BAC stands for Briggs Automotive Company, and it’s not a household name unless you’re well-versed in small, obscure car manufacturers based across the pond. Formed by two brothers in 2009, its goal was to create what it describes as “a road vehicle that offers the most authentic and pure driving experience possible while implementing the very latest racing technology.” Using an existing chassis was out of the question. BAC developed the Mono in-house on a blank slate, and it enlists the help of over 100 suppliers (95% of them British) to secure parts.

Carbon fiber keeps the Mono’s weight down to about 1,200 pounds, while a pushrod-style suspension system on both axles helps it deliver the kind of handling only race car pilots are normally acquainted with. If it rains, drive faster or wait it out in a dry spot; there are no wipers because there is no windshield, and a roof isn’t available.

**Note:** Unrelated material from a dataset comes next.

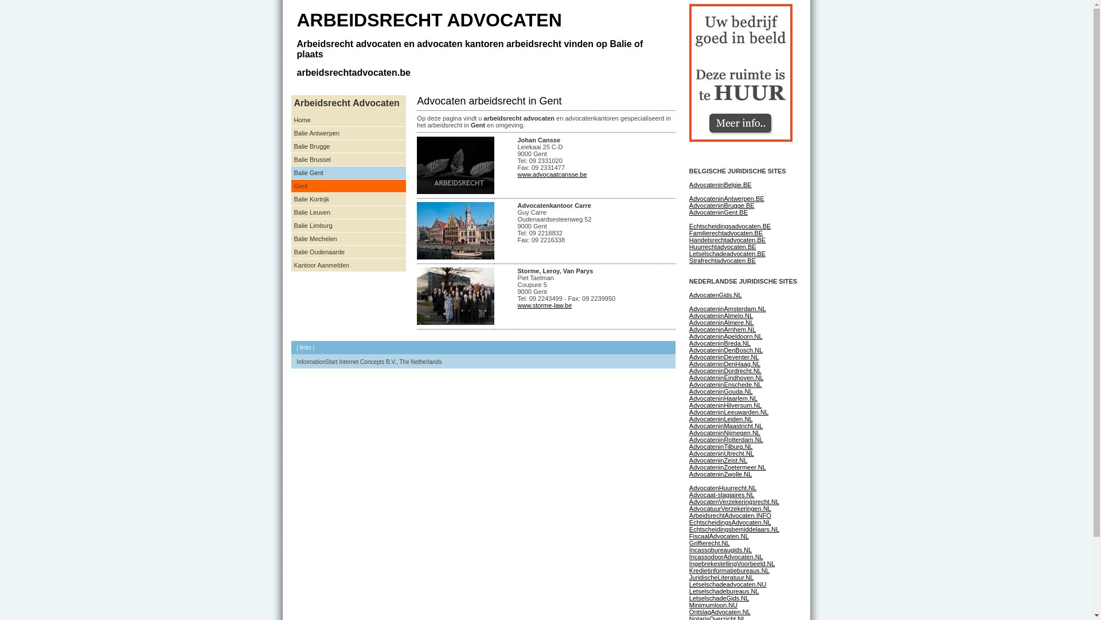 The height and width of the screenshot is (620, 1101). Describe the element at coordinates (721, 205) in the screenshot. I see `'AdvocateninBrugge.BE'` at that location.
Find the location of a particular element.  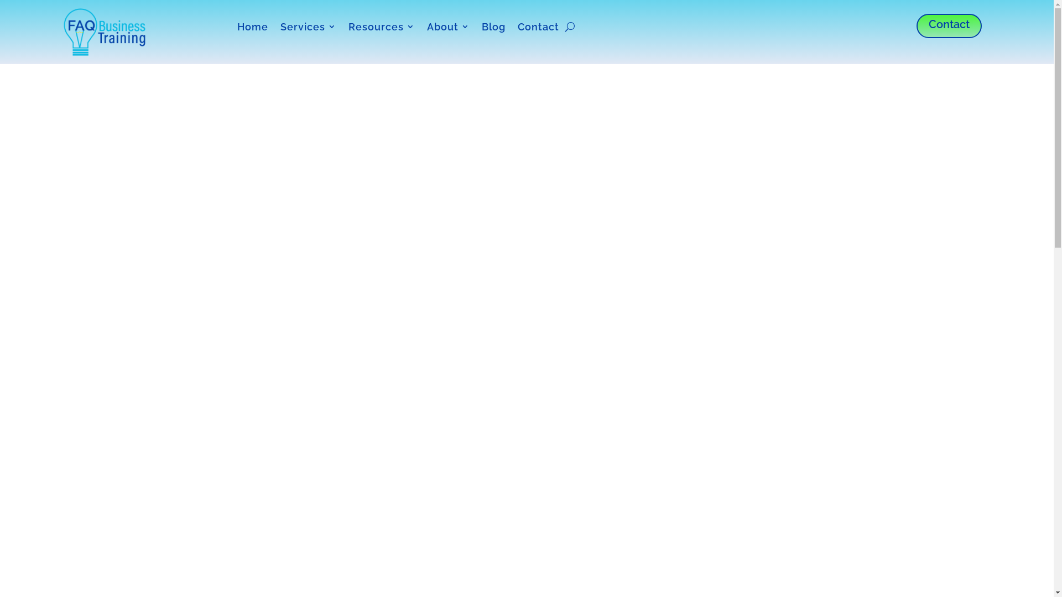

'Services' is located at coordinates (308, 28).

The Mono’s engine comes from Ford, though it takes a trip through the Cosworth workshop before settling in ahead of the rear axle. It’s a 2.3-liter four-cylinder that provides around 280 horsepower and 207 pound-feet of torque, and it’s bolted to a six-speed sequential gearbox that the driver must shift manually using paddles on the steering wheel. Note newer models use a different 2.3-liter Ford four that’s turbocharged to comply with emissions standards.

The example currently live on auction platform Cars & Bids was manufactured in 2014, shipped to the United States, and finally completed in 2017, which is the year listed on the title. It shows about 3,000 miles on a digital instrument cluster embedded into the steering wheel, and it’s unmodified with the exception of a red exterior wrap.¬†Built for serious track use, it’s equipped with AP Racing brake calipers gripping carbon ceramic rotors, an adjustable suspension system, an exhaust system made with Inconel, and a five-point harness provided by Williams. It’s the opposite of a regular road car: its seat is fixed, but its braking bias can be adjusted by the driver.

Bidding is up to $42,068 as of writing with about five days left on the clock (four days as of publishing). We suggest adding this Mono to your watch list if you’re in the market for one; a little over 100 have been made since production started in 2011 so used examples rarely come up for sale, especially with an American title that’s ready to be transferred to the next owner. Bust out the measuring tape before placing a bid, though. The seat was made for a driver that measures between 5’7″ and 5’10” with an inseam of 32 inches or less. If you’re tall, or if your legs are long, you might not fit. BAC has never crowed itself a champion of practicality, but it released a variant of the Mono that’s a few inches wider in 2016.